===== Exercise materials =====

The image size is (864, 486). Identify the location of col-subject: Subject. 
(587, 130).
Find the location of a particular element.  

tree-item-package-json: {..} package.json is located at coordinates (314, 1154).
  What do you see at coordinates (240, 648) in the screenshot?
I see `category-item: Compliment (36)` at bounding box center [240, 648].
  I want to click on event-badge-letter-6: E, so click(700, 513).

=====
===== Exercise materials =====

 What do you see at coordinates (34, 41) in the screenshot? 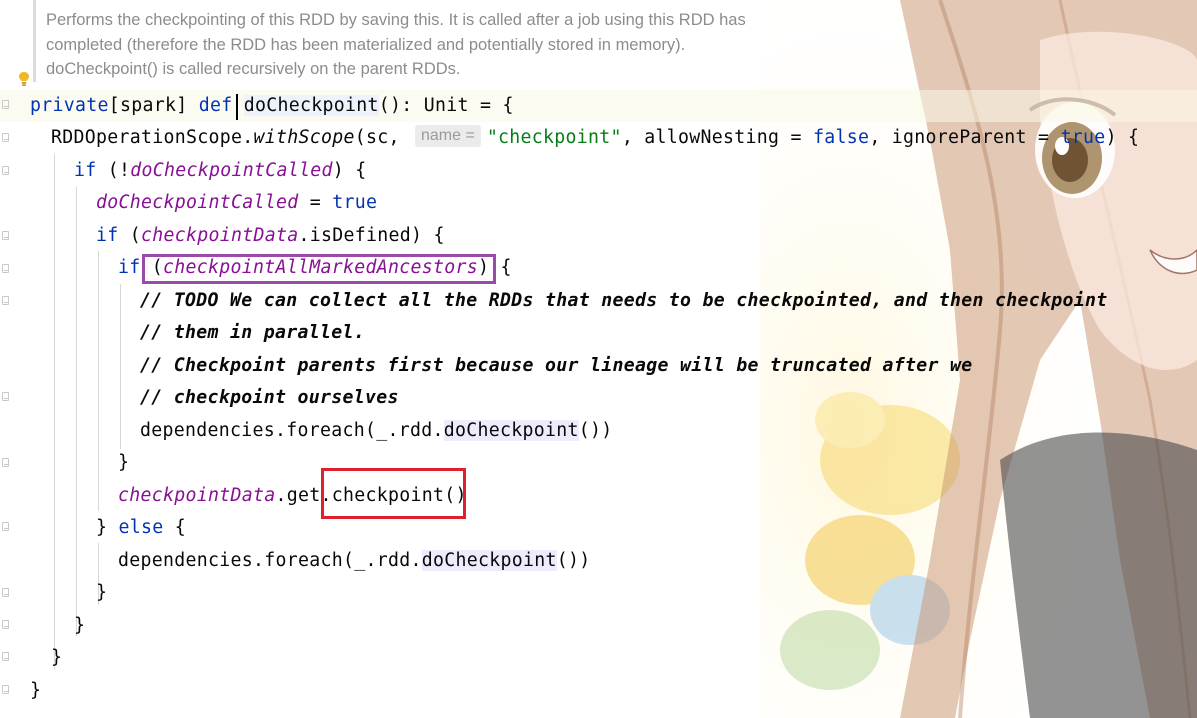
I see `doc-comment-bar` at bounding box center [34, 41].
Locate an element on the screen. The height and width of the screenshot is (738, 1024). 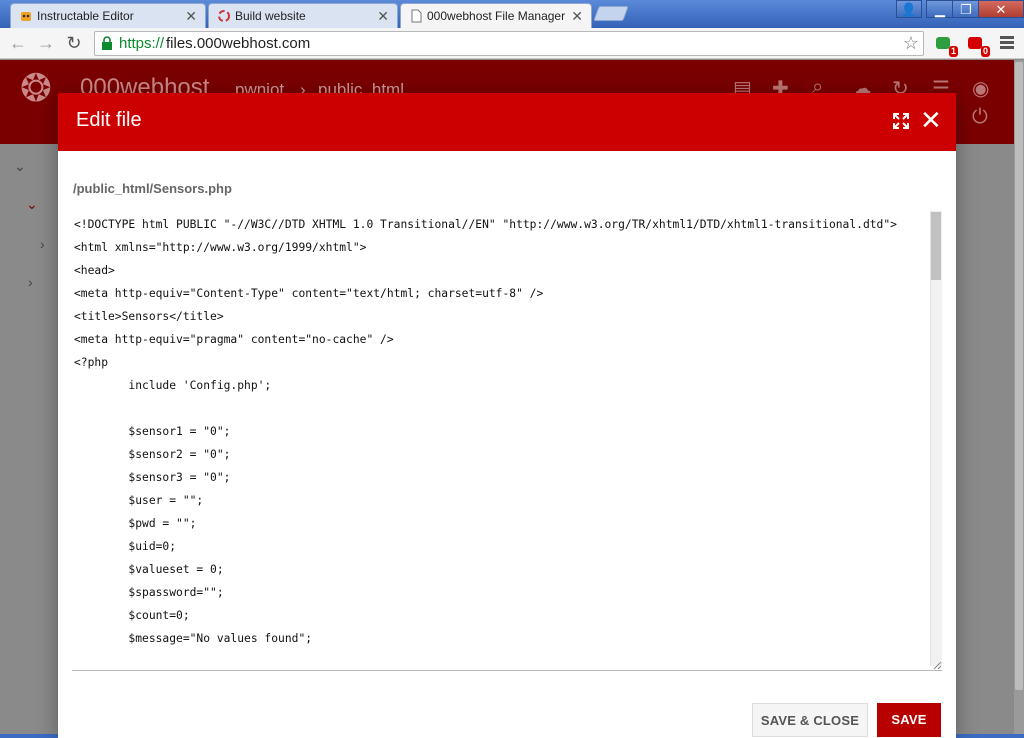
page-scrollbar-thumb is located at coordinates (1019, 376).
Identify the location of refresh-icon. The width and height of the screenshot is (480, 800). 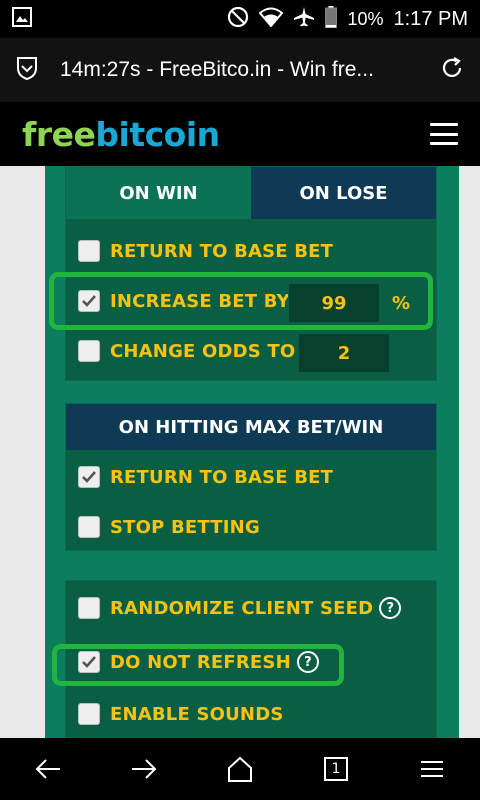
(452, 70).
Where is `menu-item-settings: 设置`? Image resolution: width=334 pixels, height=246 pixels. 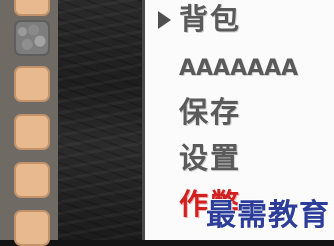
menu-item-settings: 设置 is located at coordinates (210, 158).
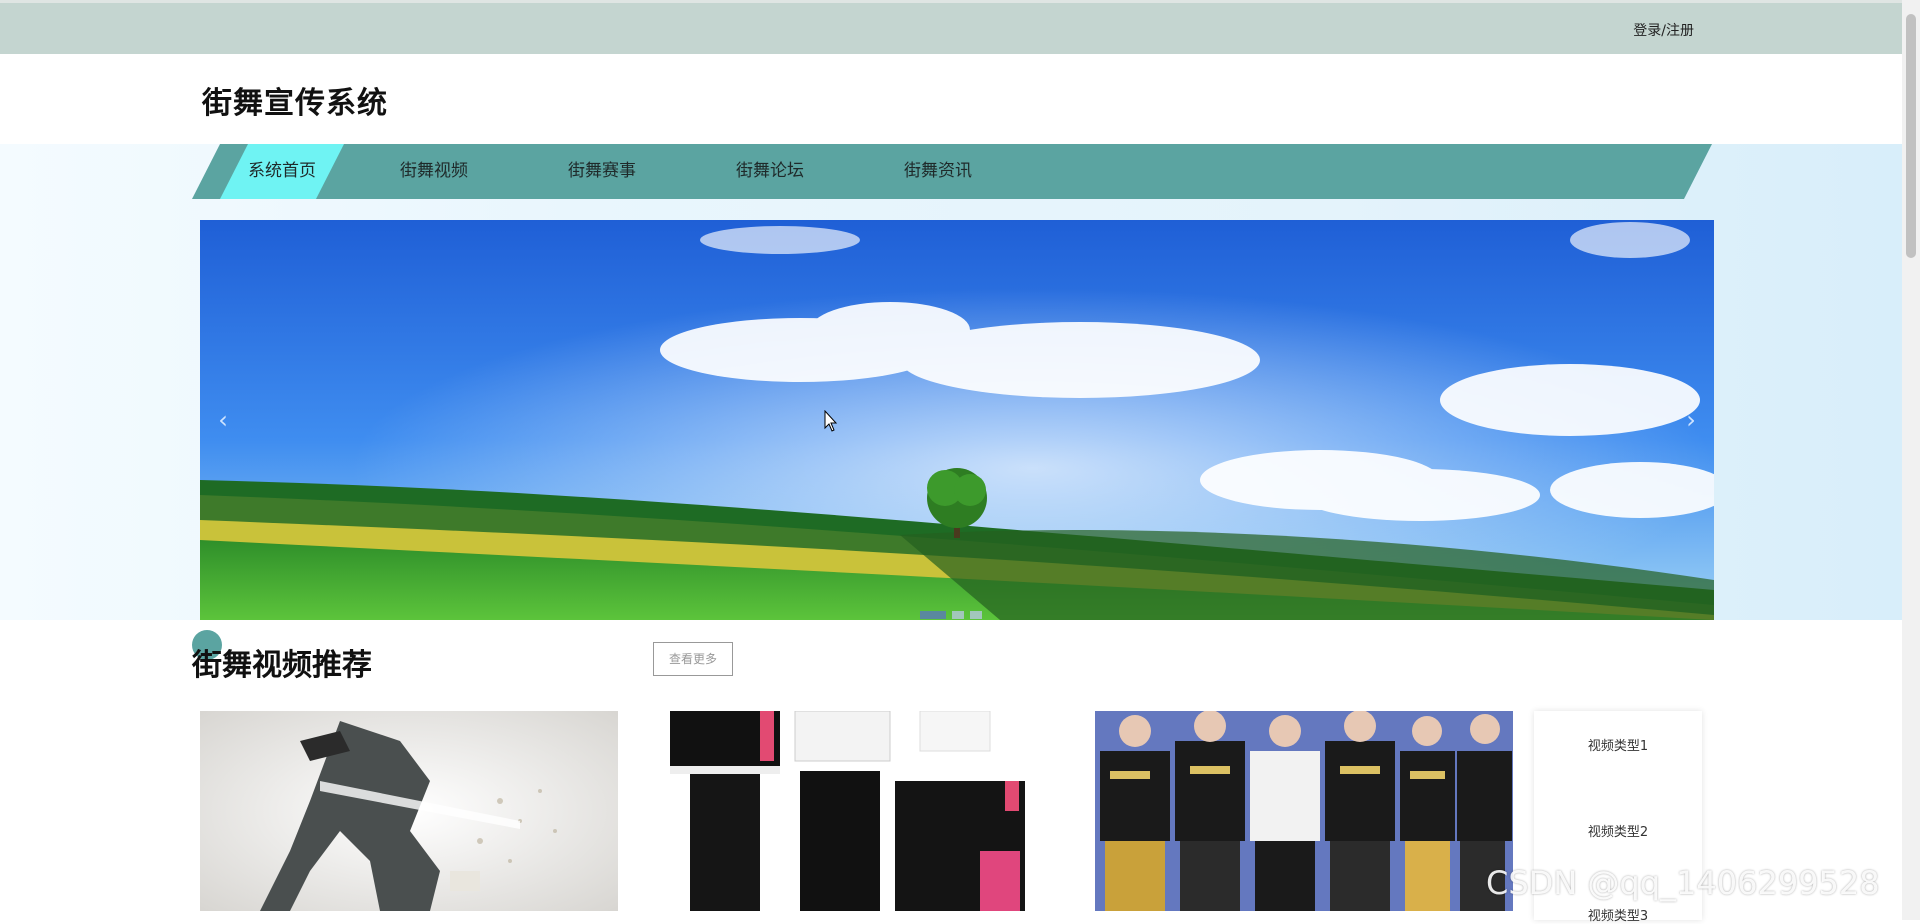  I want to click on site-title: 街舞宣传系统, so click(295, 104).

=====

### Prompt
Rewrite everything from the line containing "pixels, height=246 pixels." down to the line containing "I want to click on site-title: 街舞宣传系统, so", replacing "Image resolution" with "Screenshot size" and keeping all else the same. Leave the pictures out.

### Response box
Where is `menu-item-settings: 设置`? Screenshot size: width=334 pixels, height=246 pixels. 
menu-item-settings: 设置 is located at coordinates (210, 158).
  I want to click on site-title: 街舞宣传系统, so click(295, 104).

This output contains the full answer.